SET EXERCISE 1:
In the code review excerpt, which lock byte does the reviewer recommend upgrading as well to avoid race conditions?
SET EXERCISE 2:
List the names of all parameters declared for the function raw_lt_write_share_rw_to_read in the code review excerpt.
SET EXERCISE 3:
Carry on the code review excerpt from the point where it stops.

SELECTED EXCERPT:
I'd suggest upgrading RAW_LOCK_BYTE_WRITE, too, to avoid race conditions.

(By the way, I don't think we can use F_OFD_GETLK here, we have to
upgrade (and then optionally downgrade) the locks because both locks
have to be held at the same time. Then again, this isn't so bad because
new_lock_fd has write access anyway.)

> +        ret = qemu_lock_fd(new_lock_fd, RAW_LOCK_BYTE_NO_OTHER_WRITER, 1, false);
> +        if (ret) {
> +            error_setg_errno(errp, errno, "Failed to restore old fd (share byte) b");

block/raw-posix.c:892:81: warning: trailing " b" at the end of string
[-Wpedantic]

> +            break;
> +        }
> +        ret = qemu_lock_fd(new_lock_fd, RAW_LOCK_BYTE_NO_OTHER_WRITER, 1, false);
> +        if (ret) {
> +            error_setg_errno(errp, errno, "Failed to lock new fd (share byte)");
> +            break;
> +        }

This is exactly the same as the qemu_lock_fd() invocation above it
(without the trailing " b" though).

> +        break;
> +    case RAW_LT_COMMIT:
> +        break;
> +    case RAW_LT_ABORT:
> +        ret = qemu_lock_fd(old_lock_fd, RAW_LOCK_BYTE_NO_OTHER_WRITER, 1, false);
> +        if (ret) {
> +            error_report("Failed to restore lock on old fd (share byte)");
> +        }
> +        break;
> +    }
> +    return ret ? -errno : 0;
> +}
> +
> +static int raw_lt_write_share_rw_to_read(RawLockTransOp op,
> +                                         int old_lock_fd, int new_lock_fd,
> +                                         BDRVRawLockMode old_lock,
> +                                         BDRVRawLockMode new_lock,
> +                                         Error **errp)

Word and element pointing entries:
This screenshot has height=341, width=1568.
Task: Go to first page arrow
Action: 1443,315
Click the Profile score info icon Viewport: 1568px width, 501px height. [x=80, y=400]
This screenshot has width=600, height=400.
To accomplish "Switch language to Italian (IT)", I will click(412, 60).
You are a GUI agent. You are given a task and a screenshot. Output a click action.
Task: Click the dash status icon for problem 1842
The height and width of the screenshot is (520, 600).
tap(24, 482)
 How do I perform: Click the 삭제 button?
--
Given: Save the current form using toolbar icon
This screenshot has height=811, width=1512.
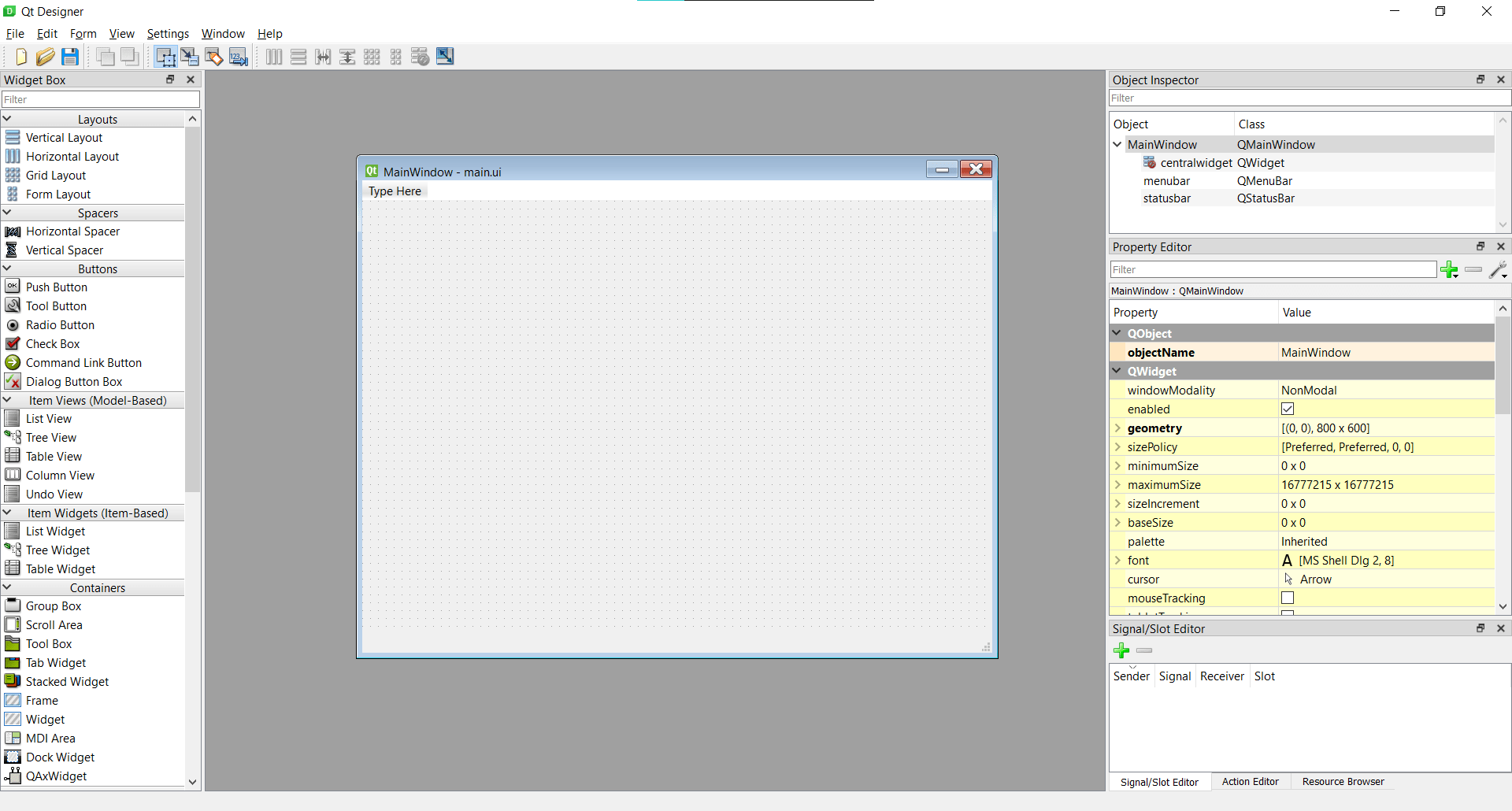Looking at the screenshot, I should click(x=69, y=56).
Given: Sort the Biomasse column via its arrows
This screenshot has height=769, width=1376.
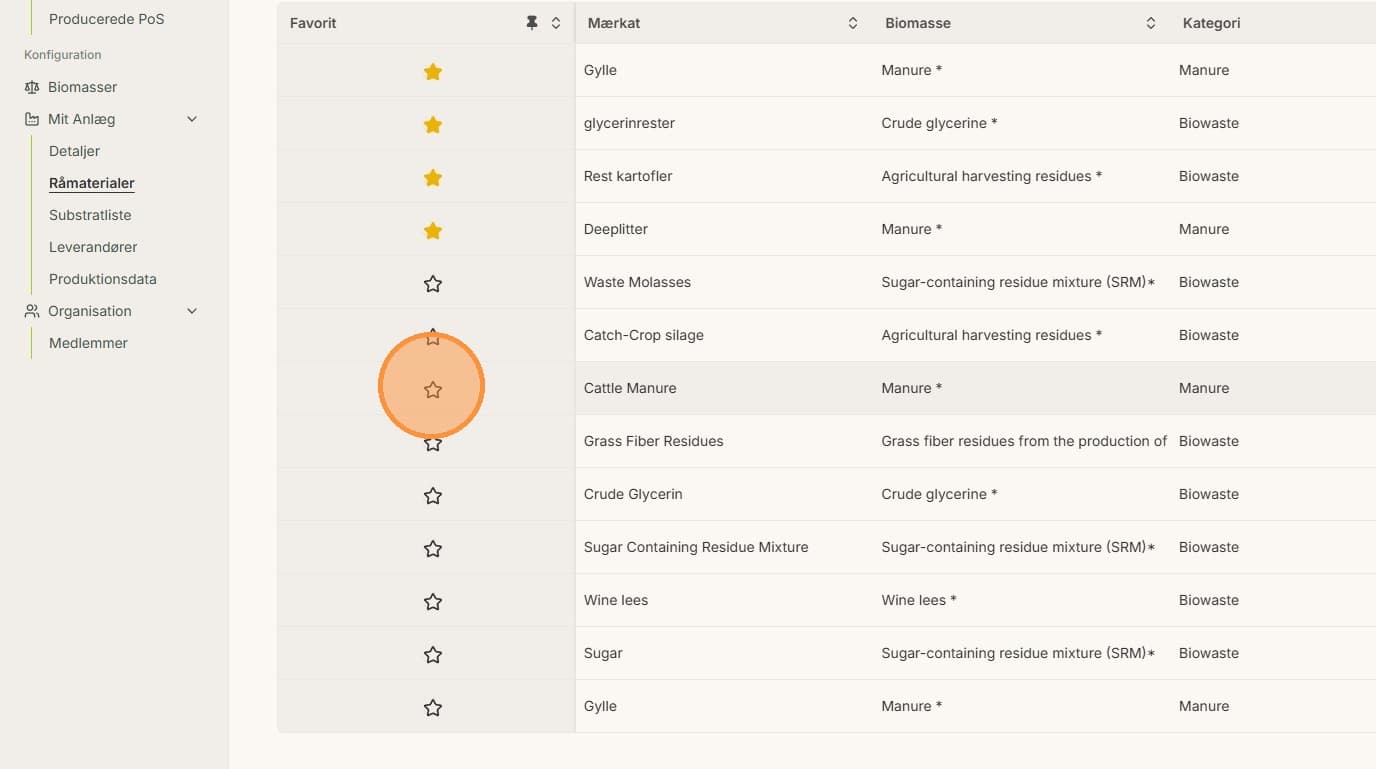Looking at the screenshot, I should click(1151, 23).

RESPONSE 1:
RAW_LOCK_BYTE_WRITE

RESPONSE 2:
op, old_lock_fd, new_lock_fd, old_lock, new_lock, errp

RESPONSE 3:
> +{
> +    int ret = 0;
> +
> +    assert(old_lock == RAW_L_WRITE_SHARE_RW);
> +    assert(new_lock == RAW_L_READ);
> +    switch (op) {
> +    case RAW_LT_PREPARE:
> +        /* Make sure there are no other writers. */
> +        ret = qemu_lock_fd(old_lock_fd, RAW_LOCK_BYTE_WRITE, 1, true);
> +        if (ret) {
> +            error_setg_errno(errp, errno, "Failed to lock old fd (write byte)");
> +            break;
> +        }
> +        ret = qemu_lock_fd(new_lock_fd, RAW_LOCK_BYTE_NO_OTHER_WRITER, 1, false);
> +        if (ret) {
> +            error_setg_errno(errp, errno, "Failed to lock new fd (share byte)");
> +            break;
> +        }
> +        break;
> +    case RAW_LT_COMMIT:
> +        ret = qemu_unlock_fd(old_lock_fd, RAW_LOCK_BYTE_WRITE, 1);
> +        if (ret) {
> +            error_report("Failed to unlock old fd (write byte)");
> +            break;
> +        }
> +        break;
> +    case RAW_LT_ABORT:
> +        break;

How about restoring the shared lock on RAW_LOCK_BYTE_WRITE in old_lock_fd?

> +    }
> +    return ret ? -errno : 0;
> +}
> +
> +static int raw_lt_write_share_rw_to_write(RawLockTransOp op,
> +                                          int old_lock_fd, int new_lock_fd,
> +                                          BDRVRawLockMode old_lock,
> +                                          BDRVRawLockMode new_lock,
> +                                          Error **errp)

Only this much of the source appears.